Java Generics

Level : Advanced
Mentor: Shailendra Chauhan
Duration : 00:02:00

What are Generics in Java?

Generics in Java allow for compile-time type checking, which reduces the chance of ClassCastExceptions, which are especially common in collections. The Java Collection Framework was considerably changed to support generics, boosting type safety. Generic methods and classes now allow explicit type parameterization using angle brackets (< >).

Advantages of Generics

  • Generics give type safety. In generics, we can only hold one type of object.
  • It has a compile-time checker that prevents runtime errors.
  • There is no need to typecast an object.
  • To enable code reuse. We can write a method, class, or interface once and apply it to any type.
  • An object is the superclass of all other classes, and an object reference can point to any type of object. 

Disadvantages of Generics

  • We can't utilize casts or instances with parameterized types.
  • Generic types cannot be instantiated with primitive types.
  • Type parameters cannot be instantiated.
  • Static fields cannot be declared with type arguments as their types.
  • It is not possible to generate arrays with parameterized types.
  • Objects of parameterized types cannot be created, caught, or thrown.

Need of Generics

Type-safe programming in Java is made possible by generics, which improve code reliability and maintainability by enabling classes and methods to work on objects of specified types. They also facilitate code reuse by making it easier to create generic data structures and algorithms that can be applied to a variety of data types.

What are Generics Classes in Java?

Generic classes are defined similarly to regular classes, but include a list of type parameters in angle brackets <...> after the class name. The type parameters can then be used to declare variables and define parameter types for methods throughout the class definition.

Generics with Primitive Types

In Java, generics cannot use primitive types like int or double directly; instead, they must use the same wrapper classes, such as Integer or Double. 

Constraint With Generics

Generics in Java enable the imposition of limits on type parameters through bounded wildcards, assuring compatibility with specified types or subtypes. These limitations improve code clarity and avoid undesired behavior, resulting in robust and error-free implementations.

- [Stored data]:
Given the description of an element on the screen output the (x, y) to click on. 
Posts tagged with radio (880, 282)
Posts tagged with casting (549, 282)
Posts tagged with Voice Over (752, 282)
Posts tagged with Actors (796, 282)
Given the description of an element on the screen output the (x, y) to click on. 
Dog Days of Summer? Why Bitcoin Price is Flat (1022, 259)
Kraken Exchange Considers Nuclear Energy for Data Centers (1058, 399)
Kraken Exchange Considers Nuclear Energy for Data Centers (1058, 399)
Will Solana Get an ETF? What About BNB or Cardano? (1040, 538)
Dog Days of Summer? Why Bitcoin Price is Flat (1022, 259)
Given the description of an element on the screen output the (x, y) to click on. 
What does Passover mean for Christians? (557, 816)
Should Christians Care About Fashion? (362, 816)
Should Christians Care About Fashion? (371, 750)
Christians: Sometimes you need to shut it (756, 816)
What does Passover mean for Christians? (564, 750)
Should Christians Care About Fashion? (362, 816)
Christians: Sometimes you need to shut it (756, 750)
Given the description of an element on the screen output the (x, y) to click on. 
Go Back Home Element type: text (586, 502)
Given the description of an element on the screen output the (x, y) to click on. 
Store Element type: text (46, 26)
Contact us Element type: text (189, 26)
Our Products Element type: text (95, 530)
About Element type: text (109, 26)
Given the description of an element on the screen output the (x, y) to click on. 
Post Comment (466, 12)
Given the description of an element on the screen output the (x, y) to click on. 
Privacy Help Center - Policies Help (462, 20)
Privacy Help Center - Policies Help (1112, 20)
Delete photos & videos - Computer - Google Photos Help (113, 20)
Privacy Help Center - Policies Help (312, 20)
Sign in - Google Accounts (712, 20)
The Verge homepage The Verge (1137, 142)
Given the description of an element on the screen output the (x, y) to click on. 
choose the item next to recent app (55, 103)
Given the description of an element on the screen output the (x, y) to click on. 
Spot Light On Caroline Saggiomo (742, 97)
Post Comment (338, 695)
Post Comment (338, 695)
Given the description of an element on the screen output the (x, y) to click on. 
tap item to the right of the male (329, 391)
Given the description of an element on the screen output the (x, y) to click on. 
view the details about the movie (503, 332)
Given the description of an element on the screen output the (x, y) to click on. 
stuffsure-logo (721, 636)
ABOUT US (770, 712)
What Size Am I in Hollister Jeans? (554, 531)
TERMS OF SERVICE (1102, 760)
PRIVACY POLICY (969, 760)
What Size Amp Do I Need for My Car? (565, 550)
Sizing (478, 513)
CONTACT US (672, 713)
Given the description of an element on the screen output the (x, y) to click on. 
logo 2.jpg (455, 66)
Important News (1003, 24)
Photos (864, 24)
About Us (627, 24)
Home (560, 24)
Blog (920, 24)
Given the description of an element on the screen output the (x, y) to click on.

- [Exercise details]:
In the Java generics text above the rows, write out the passage from "Generics in Java allow" to "brackets (< >)." word for word.

- [Worked solution]:
Generics in Java allow for compile-time type checking, which reduces the chance of ClassCastExceptions, which are especially common in collections. The Java Collection Framework was considerably changed to support generics, boosting type safety. Generic methods and classes now allow explicit type parameterization using angle brackets (< >).